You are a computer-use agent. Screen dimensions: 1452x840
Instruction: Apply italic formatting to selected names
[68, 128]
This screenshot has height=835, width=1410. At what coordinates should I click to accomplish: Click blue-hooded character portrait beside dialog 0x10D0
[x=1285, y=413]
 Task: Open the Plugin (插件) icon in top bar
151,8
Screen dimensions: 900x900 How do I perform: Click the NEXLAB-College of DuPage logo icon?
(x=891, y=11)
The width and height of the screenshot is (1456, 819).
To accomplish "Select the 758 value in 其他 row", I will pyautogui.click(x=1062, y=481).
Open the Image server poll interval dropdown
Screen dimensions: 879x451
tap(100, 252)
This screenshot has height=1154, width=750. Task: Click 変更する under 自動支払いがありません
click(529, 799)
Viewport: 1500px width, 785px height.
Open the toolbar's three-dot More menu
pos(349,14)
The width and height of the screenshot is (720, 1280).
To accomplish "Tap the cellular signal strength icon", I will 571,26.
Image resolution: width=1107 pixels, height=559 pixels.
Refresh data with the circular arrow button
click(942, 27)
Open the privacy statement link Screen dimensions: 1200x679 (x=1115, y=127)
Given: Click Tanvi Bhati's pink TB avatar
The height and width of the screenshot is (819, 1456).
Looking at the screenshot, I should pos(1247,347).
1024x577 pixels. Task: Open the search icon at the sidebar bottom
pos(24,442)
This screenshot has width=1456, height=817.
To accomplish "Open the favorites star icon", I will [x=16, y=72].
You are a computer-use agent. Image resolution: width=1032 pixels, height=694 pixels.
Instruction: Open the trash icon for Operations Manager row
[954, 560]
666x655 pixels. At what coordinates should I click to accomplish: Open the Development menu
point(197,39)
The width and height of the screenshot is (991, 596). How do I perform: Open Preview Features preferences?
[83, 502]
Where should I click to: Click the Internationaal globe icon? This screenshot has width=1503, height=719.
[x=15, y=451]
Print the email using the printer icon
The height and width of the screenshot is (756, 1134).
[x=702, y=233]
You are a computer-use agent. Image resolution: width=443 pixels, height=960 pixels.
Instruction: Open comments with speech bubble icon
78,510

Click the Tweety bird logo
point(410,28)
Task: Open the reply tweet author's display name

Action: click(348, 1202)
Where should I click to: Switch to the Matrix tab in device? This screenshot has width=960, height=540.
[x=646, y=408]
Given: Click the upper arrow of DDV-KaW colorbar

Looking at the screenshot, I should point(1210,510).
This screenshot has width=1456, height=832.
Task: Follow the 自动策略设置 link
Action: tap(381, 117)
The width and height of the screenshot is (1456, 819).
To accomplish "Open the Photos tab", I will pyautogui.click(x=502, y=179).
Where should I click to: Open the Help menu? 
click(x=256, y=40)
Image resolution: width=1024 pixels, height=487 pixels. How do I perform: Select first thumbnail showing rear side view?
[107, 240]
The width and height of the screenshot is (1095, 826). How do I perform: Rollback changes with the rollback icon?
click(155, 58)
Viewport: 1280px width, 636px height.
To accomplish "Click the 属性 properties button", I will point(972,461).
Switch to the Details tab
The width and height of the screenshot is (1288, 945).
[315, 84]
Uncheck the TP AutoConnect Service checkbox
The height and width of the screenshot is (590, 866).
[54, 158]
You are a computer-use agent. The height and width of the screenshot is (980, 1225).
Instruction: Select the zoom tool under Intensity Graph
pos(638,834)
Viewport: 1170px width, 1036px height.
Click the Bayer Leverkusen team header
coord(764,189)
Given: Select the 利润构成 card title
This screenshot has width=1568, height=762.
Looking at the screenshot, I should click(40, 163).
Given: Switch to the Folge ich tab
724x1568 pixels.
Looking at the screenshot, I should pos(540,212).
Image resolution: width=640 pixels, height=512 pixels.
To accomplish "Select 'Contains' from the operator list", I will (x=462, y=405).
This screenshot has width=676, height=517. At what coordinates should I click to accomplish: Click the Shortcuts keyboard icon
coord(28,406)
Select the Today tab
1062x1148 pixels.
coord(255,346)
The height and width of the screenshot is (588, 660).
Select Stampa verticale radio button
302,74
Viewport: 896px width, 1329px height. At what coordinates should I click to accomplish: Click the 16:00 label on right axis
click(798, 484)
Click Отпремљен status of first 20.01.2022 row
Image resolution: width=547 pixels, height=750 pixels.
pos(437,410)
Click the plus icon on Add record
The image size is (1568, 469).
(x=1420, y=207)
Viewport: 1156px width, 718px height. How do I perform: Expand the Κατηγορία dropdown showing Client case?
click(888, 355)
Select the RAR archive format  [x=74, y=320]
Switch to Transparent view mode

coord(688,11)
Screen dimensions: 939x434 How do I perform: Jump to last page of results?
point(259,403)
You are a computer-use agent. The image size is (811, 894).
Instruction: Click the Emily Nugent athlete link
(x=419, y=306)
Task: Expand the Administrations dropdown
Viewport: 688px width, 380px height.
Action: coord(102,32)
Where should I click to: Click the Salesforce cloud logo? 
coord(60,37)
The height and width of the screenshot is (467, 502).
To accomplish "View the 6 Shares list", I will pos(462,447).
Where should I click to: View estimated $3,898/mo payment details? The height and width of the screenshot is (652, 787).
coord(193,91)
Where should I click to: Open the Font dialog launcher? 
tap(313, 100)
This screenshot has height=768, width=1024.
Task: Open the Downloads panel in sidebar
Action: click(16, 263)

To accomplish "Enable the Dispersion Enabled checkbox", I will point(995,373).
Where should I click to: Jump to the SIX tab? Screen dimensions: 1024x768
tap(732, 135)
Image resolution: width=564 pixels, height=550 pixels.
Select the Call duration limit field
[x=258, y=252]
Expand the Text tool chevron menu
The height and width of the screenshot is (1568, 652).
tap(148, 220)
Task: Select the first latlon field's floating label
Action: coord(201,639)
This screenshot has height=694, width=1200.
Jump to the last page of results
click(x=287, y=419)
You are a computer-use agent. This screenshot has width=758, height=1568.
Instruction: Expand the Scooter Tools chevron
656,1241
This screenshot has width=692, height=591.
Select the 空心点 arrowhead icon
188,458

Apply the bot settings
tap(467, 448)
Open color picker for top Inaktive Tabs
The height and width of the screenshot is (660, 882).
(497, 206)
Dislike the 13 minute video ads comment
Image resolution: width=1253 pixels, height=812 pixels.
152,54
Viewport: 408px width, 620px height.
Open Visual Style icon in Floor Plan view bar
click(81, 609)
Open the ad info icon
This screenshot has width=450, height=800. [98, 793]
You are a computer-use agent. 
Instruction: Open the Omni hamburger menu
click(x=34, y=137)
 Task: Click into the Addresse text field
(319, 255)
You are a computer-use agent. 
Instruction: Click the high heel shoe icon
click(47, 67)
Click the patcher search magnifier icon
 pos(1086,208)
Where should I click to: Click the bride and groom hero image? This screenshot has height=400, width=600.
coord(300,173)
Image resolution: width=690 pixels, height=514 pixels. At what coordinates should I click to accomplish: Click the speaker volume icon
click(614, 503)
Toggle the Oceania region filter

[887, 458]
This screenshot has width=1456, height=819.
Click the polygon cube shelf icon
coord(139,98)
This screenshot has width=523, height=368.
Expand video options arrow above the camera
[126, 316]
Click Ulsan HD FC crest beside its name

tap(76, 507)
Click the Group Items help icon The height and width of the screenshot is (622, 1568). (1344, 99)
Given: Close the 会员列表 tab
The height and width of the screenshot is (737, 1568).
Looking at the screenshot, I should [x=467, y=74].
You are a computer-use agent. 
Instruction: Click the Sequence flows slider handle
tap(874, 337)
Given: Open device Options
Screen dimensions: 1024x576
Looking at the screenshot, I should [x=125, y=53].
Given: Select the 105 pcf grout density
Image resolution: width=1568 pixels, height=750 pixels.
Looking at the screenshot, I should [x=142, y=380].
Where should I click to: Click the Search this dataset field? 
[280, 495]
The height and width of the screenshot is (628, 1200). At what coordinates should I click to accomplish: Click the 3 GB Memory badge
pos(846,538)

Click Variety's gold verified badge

□ □ □ □

Report back each line in the material above that contains the string "checkbox".

Uncheck the TP AutoConnect Service checkbox
To accomplish "Enable the Dispersion Enabled checkbox", I will point(995,373).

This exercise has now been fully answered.